Alors qu’est disponible en replay encore quelques jours un documentaire que je vous recommande sur l’acteur Robert Le Vigan, Robert Le Vigan, la cavale d’un maudit (lien au bas de la page), j’ai eu envie de vous partager un court extrait de mon livre Juste le temps de vivre qui ravive le souvenir de l’acteur Robert Lynen (que je tutoie dans mon texte), mort fusillé par les nazis en 1944.
« En 1935, Le Vigan joue, sous la direction de Julien Duvivier, un homme bien sous tous rapports : Jésus. Manifestement, l’amour de son prochain exigé par le rôle dut se perdre dans les coulisses car, tandis que tu refusais tout compromis et offrais ta carrière à une cause plus grande que toi, Robert Le Vigan non seulement continuait à travailler dans le cinéma mais exprimait ouvertement sa sympathie pour Vichy et les nazis.
Vous étiez tous deux de grands acteurs. Vous portiez le même prénom, celui d’une époque. Jekyll et Hyde ? Robert Lynen et Robert La Haine ?
Tu es mort à 24 ans. Lui à 72 ans.
Il y a ceux qui s’enrôlent. Et ceux qui tournent mal.
Sa couronne d’épines était en toc. Elle ne le faisait pas souffrir.
En 1944, alors qu’on te torturait puis te fusillait, Le Vigan était à Sigmaringen avec Céline et le maréchal Pétain. Une colocation sulfureuse.
Après la guerre, Le Vigan est condamné à la dégradation nationale et à dix ans de travaux forcés. Il est libéré en 1948. Il quitte la France pour l’Espagne puis l’Argentine. C’est à un âge avancé qu’il finit par connaître quelque chose de la frugalité de ta jeunesse. Quelque chose seulement.
Toi, tu es mort dans la force de l’âge. L’horizon, tu le portais en toi.
Exilé en Argentine, celui qu’on surnommait « Le Français » a vécu une petite vie de vieux tranquille. Épargné par le souffle nauséabond de Céline et de Pétain, il a acquis, faisant mystère de son passé, une réputation d’homme honorable pour les gens de ce coin d’Amérique du Sud.
Honorable à l’évidence, n’y donnait-il pas des cours de français ? Le brave homme. Les femmes qui suivaient ses cours se souviennent d’un homme pointilleux sur la grammaire.
[…]
Bien après ta mort, la silhouette de Le Vigan empruntait encore les chemins de cet arrière-pays. Aérien. Léger. Dans ce pays où il résidait avec sa femme. Silhouette sinueuse, sous une cape. Noire. L’acteur bien connu en France vivait incognito là-bas. Personne n’y aurait vu la cape d’un vampire. Quelle idée.
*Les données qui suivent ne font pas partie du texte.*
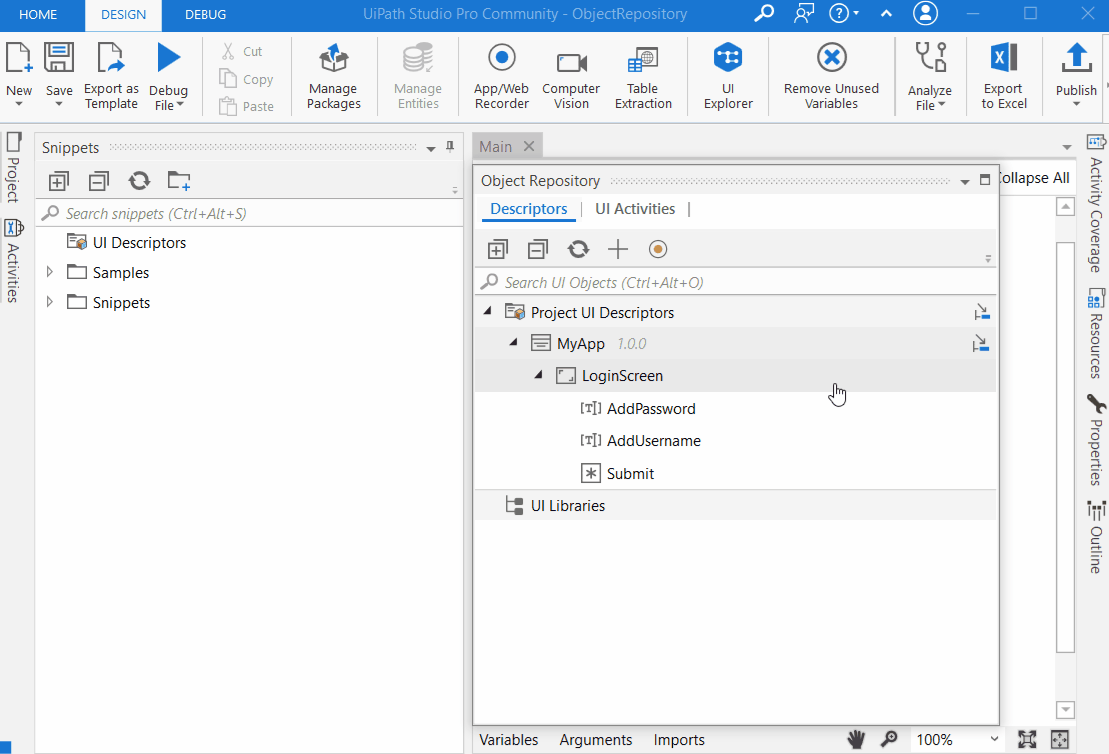Open Table Extraction wizard
Viewport: 1109px width, 754px height.
coord(643,76)
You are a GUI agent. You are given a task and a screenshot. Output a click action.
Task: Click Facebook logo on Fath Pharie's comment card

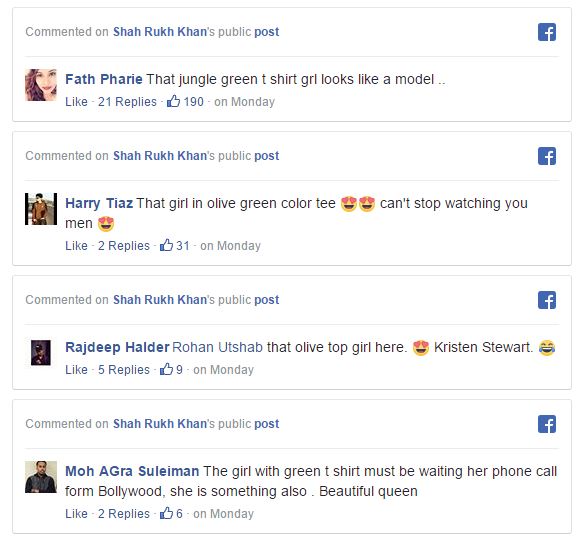[547, 32]
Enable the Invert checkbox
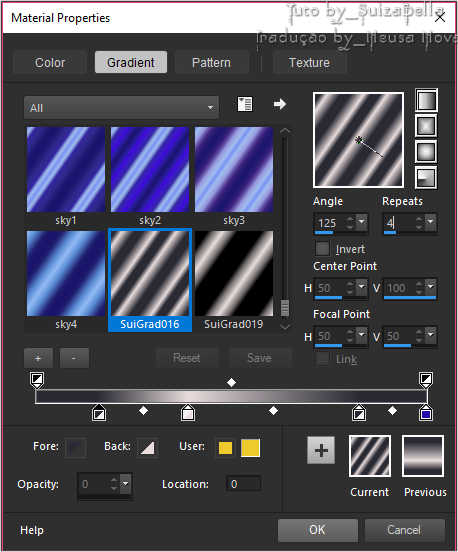Image resolution: width=458 pixels, height=552 pixels. pyautogui.click(x=322, y=249)
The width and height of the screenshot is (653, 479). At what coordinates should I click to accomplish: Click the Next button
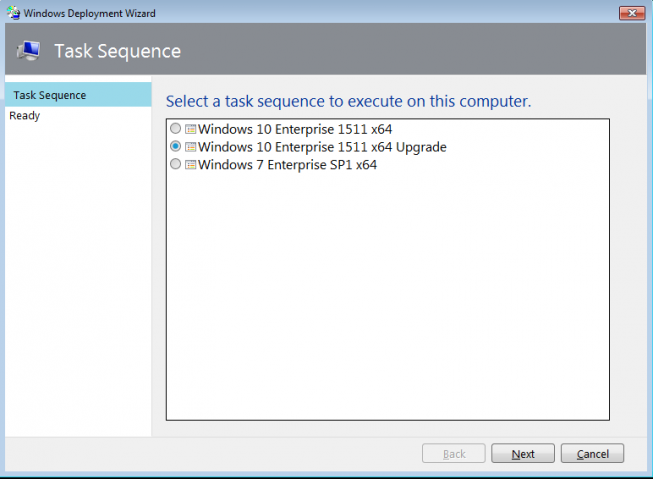523,453
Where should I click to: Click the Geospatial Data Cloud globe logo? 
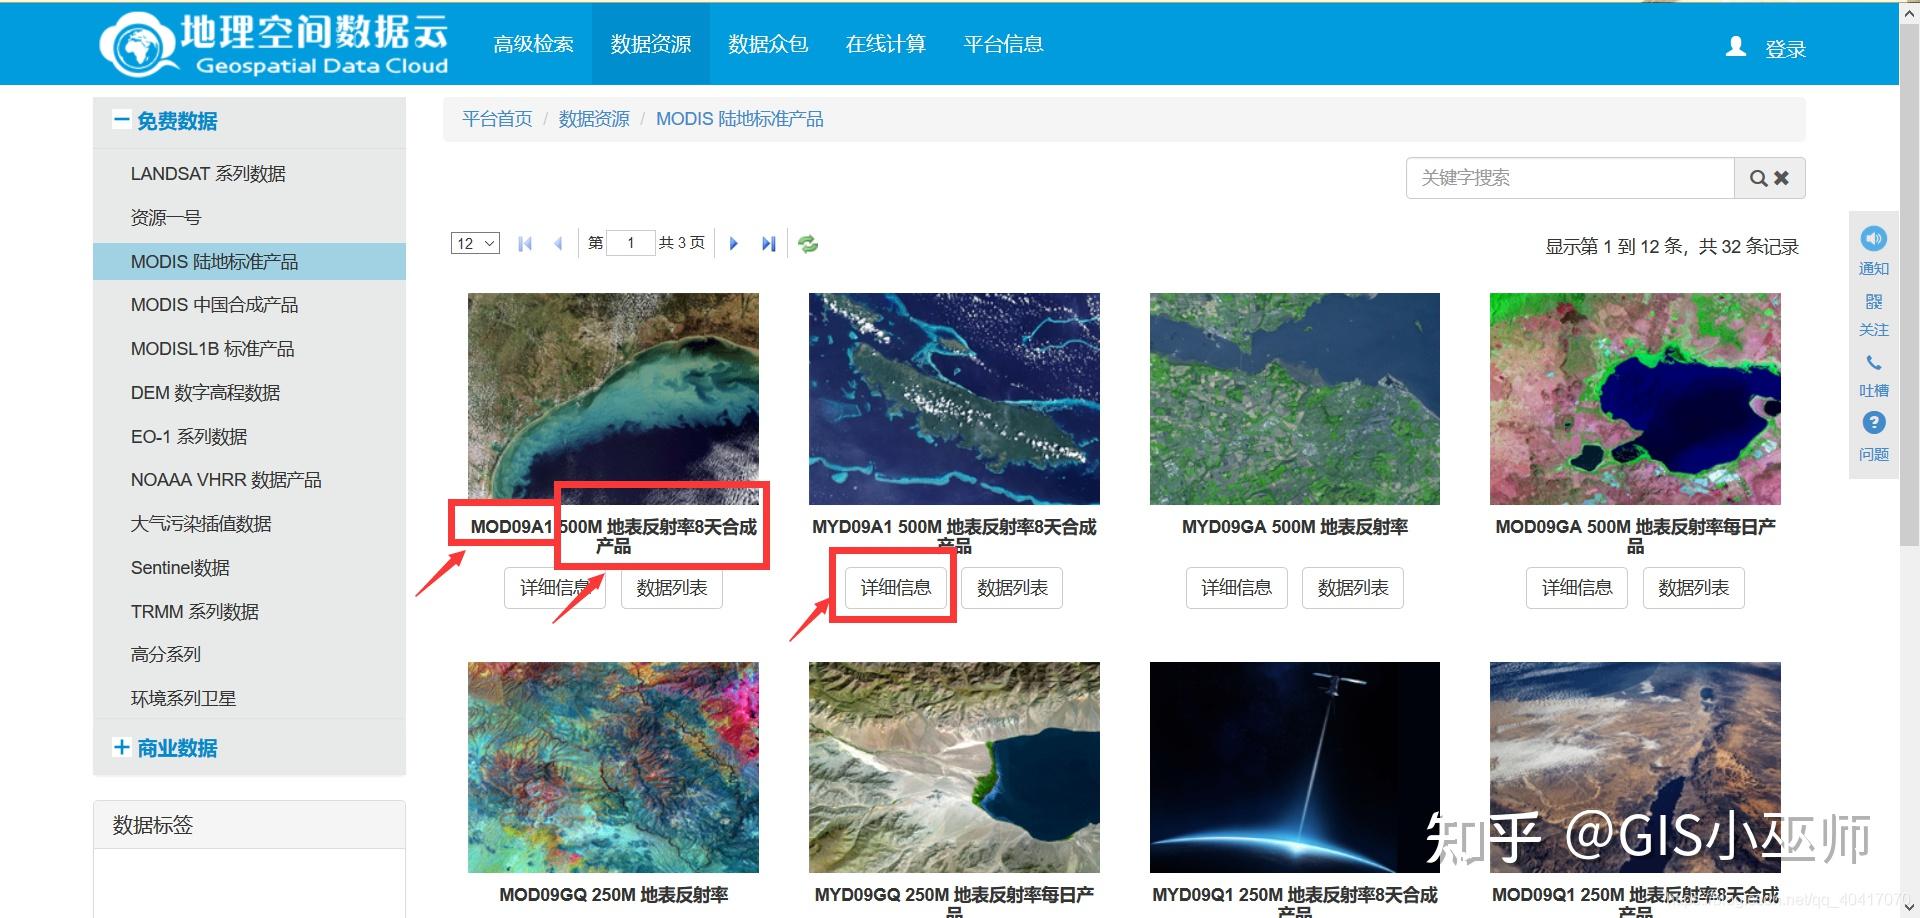pyautogui.click(x=137, y=43)
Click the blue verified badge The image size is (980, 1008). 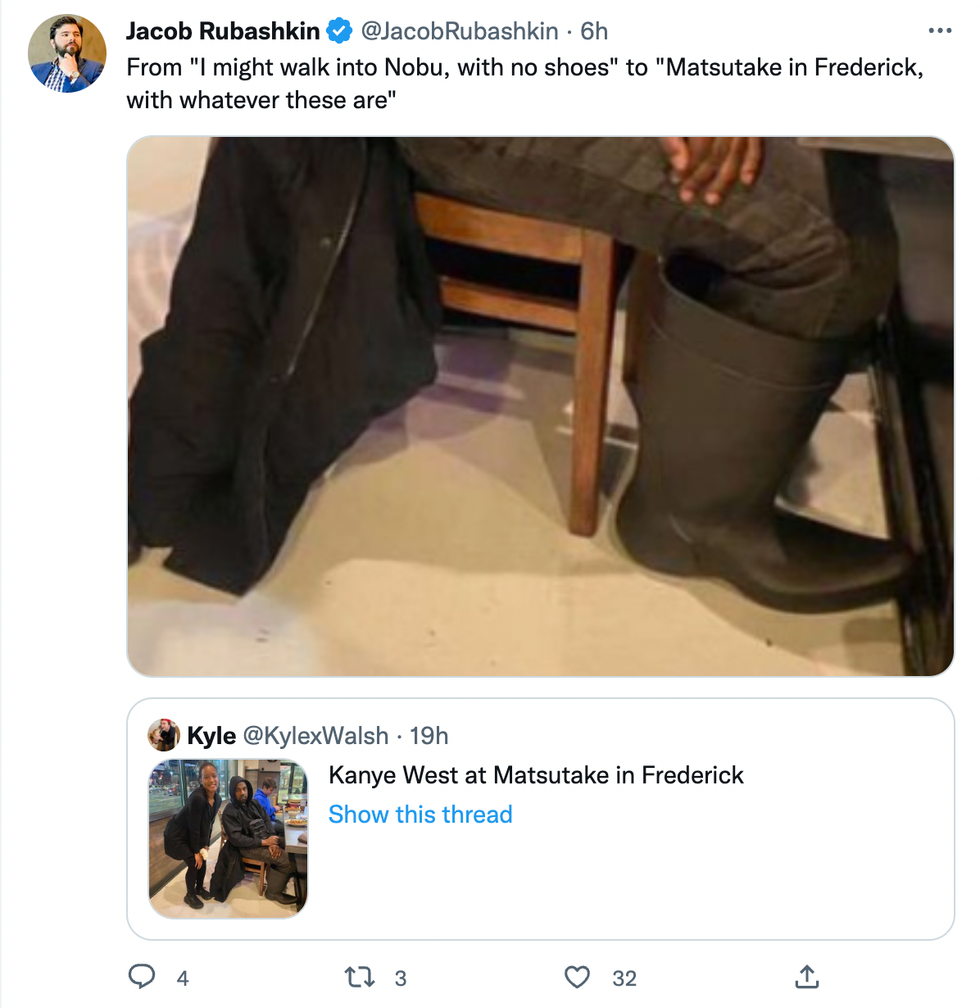340,32
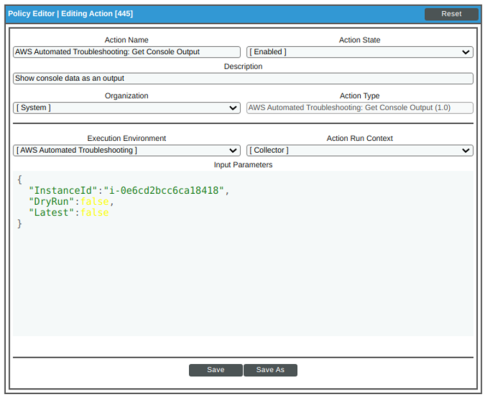
Task: Click the chevron arrow on Action Run Context field
Action: click(x=466, y=151)
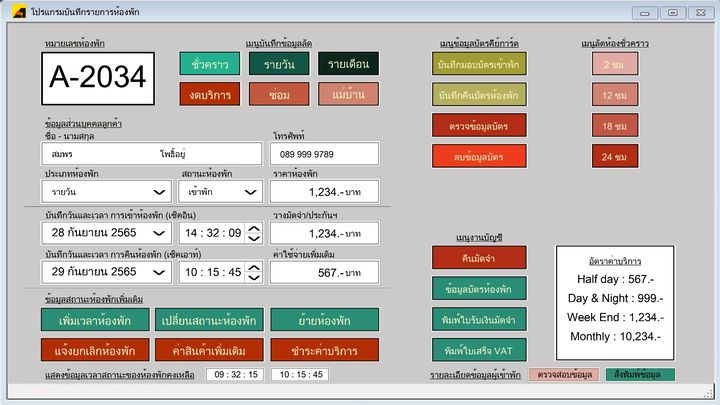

Éventuellement un vampire de cinéma, sans le moindre sang sur les mains.
Le Vigan avait choisi son exil. Loin des tempêtes d’après-guerre, suave mari magno. Loin des vents mauvais qui pouvaient le renvoyer devant ses responsabilités, comme tous ceux qui avaient pris le mauvais bateau.
Dans cette cape volant au vent, tu aurais pu voir le noir de ces corbeaux évoqués par Le Chant des partisans.
[…]
Au début des années 1970, terré en Argentine, petit vieux avec sa femme, il garda le deuil quelques jours après la mort de leur chien. Pauvre chien. »
Depuis que j’ai écrit ce livre, j’ai découvert que la paranoïa de Le Vigan, au moment de son procès, était telle qu’il dormait, rassuré par la présence à son chevet d’un vélo et d’une hache (un autre de mes sujets d’écriture). On trouve cette savoureuse anecdote dans les mémoires de l’actrice Madeleine Renaud.